Pleiogynium timoriense grows as an evergreen tree to over 35 (50) meters high. The trunk diameter reaches about 75 centimeters or more. Sometimes high buttress roots are formed. The rough, cracked bark is brown to grayish and small-scale.

The alternate and stalked leaves are unpaired pinnate with up to about 11 leaflets . The petiole is up to 12 centimeters and the rachis up to 30 centimeters long, both are slightly hairy to bald. The short-stalked, leathery, mostly bald, egg-shaped to elliptical or obovate leaflets have entire margins and are rounded to pointed or pointed. They are up to about 10-13 centimeters long and up to 6 centimeters wide. The leaflet stalks are up to 1 (4 for the terminal leaflet) centimeters long.

Pleiogynium timoriense is dioecious diocesan . Axillary panicles or grapes are formed. The male inflorescences are up to 30 centimeters long and multi-flowered, the female are much shorter and few-flowered, rarely they are up to 15 centimeters long, but mostly a lot shorter and only up to 3.5 centimeters long. The short-stalked to almost sessile, usually five-fold, very small and functionally unisexual flowers are yellowish with a double flower envelope . The calyx is minimal with rounded lobes, the petals are up to 3 millimeters long. The female flowers have an upper and multi-chambered (up to 12, 14), bald ovary with short, free, ring-shaped and curved, tongue-shaped scar lobes and some reduced staminodes. The male flowers have about 10 short stamens in two circles and a reduced pestle. There is one notched, fleshy and one bald disc each.

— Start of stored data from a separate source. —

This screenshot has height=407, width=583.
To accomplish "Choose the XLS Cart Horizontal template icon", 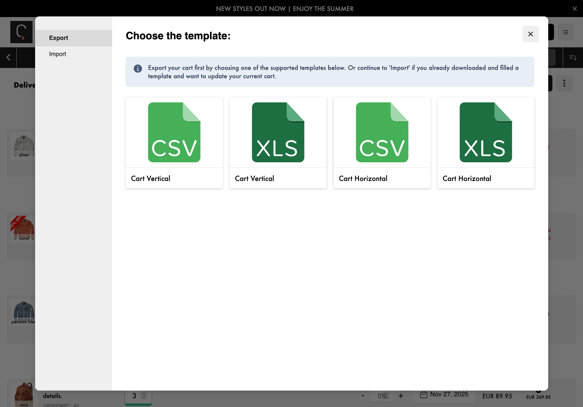I will [485, 132].
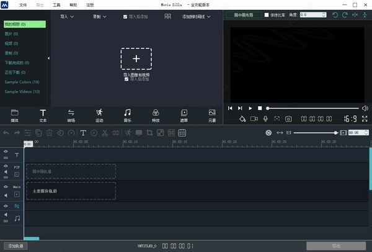Open the 文本 (Text) panel
This screenshot has height=252, width=372.
43,115
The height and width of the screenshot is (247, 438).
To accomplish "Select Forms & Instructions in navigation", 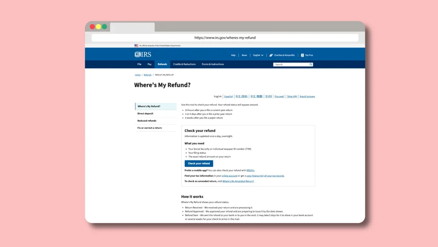I will 212,64.
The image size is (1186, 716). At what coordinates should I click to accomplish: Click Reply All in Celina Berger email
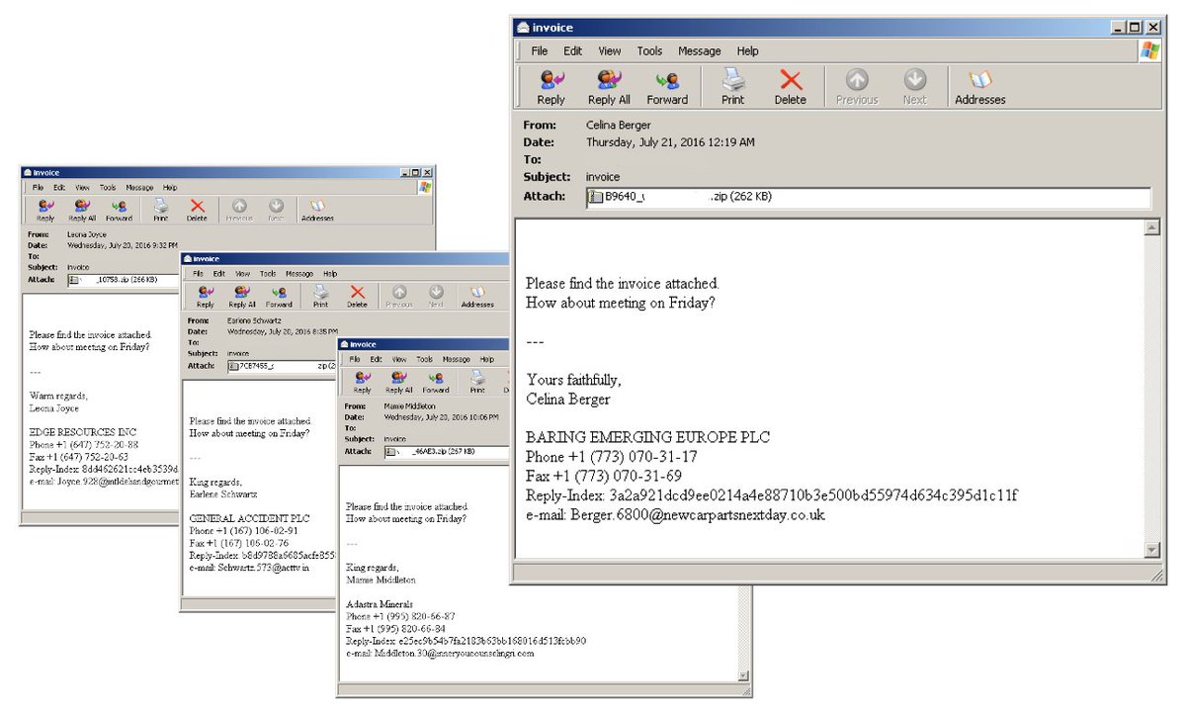click(609, 86)
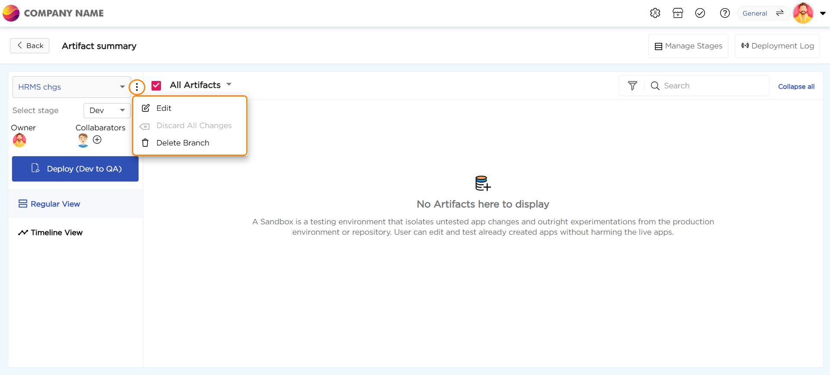Open the marketplace store icon
This screenshot has width=830, height=375.
pos(678,13)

There are reddish to dark purple or blackish, up to 4 centimeters large, multi-seeded (up to 12, 14), round and sometimes slightly flattened or ribbed, smooth, shiny stone fruits with thin, whitish pulp (outer mesocarp ) and remnants of scars at the tip . The large, multi-chambered (up to 12, 14), more or less sculpted, pitted to rib-like, furrowed and muffin , ufo-shaped and woody stone core (inner mesocarp) has a germ cover (operculum). The elongated, slightly sickle-shaped and narrow seeds (in the endocarp) are about 1 centimeter long.

use

The slightly sour, bitter fruits are edible and are used raw or cooked. They usually have to ripen, the Aborigines buried the fruit for a few days.

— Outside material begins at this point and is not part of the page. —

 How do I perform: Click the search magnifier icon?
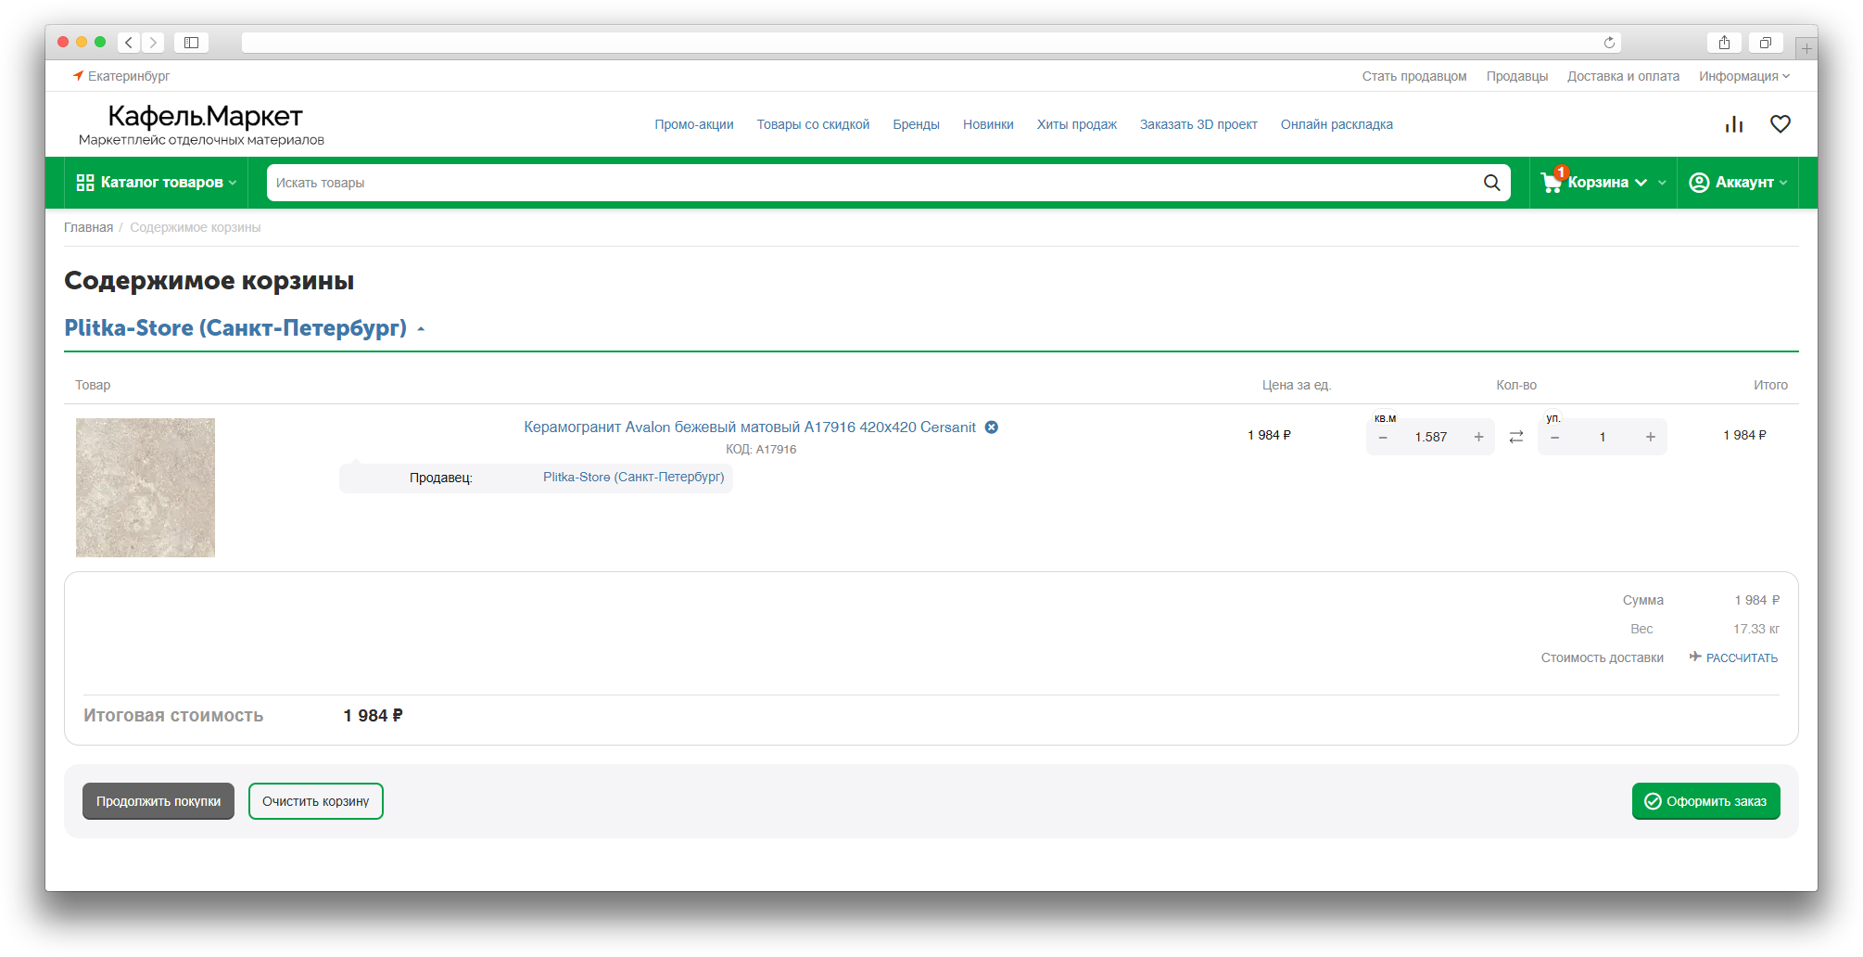[1491, 183]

The seeds are also edible.

The inner bark can be used as a fish poison .

The very heavy wood is of good quality and is used for various applications.

literature

  • K. Kubitzki : The Families and Genera of Vascular Plants. Vol. X: Flowering Plants Eudicots , Springer, 2011, ISBN 978-3-642-14396-0 , pp. 8, 13, 21, 42.
  • Morris Lake: Australian Rainforest Woods. CSIRO, 2015, ISBN 978-1-486-30179-9 , p. 138.
  • Flora Malesiana. Ser. 1, Vol. 8, Part 3, 1978, p. 474 ff, Fig. 34, online at biodiversitylibrary.org.

Web links

Commons : Pleiogynium timoriense  - collection of images, videos and audio files

Individual evidence

  1. Andrew Rozefelds, Mary Dettmann, Trevor Clifford et. al .: Traditional and computed tomographic (CT) techniques link modern and Cenozoic fruits of Pleiogynium (Anacardiaceae) from Australia. In: Journal Alcheringa: An Australasian Journal of Palaeontology. Volume 39, Issue 1, 2015, doi: 10.1080 / 03115518.2014.951916 , online at researchgate.net.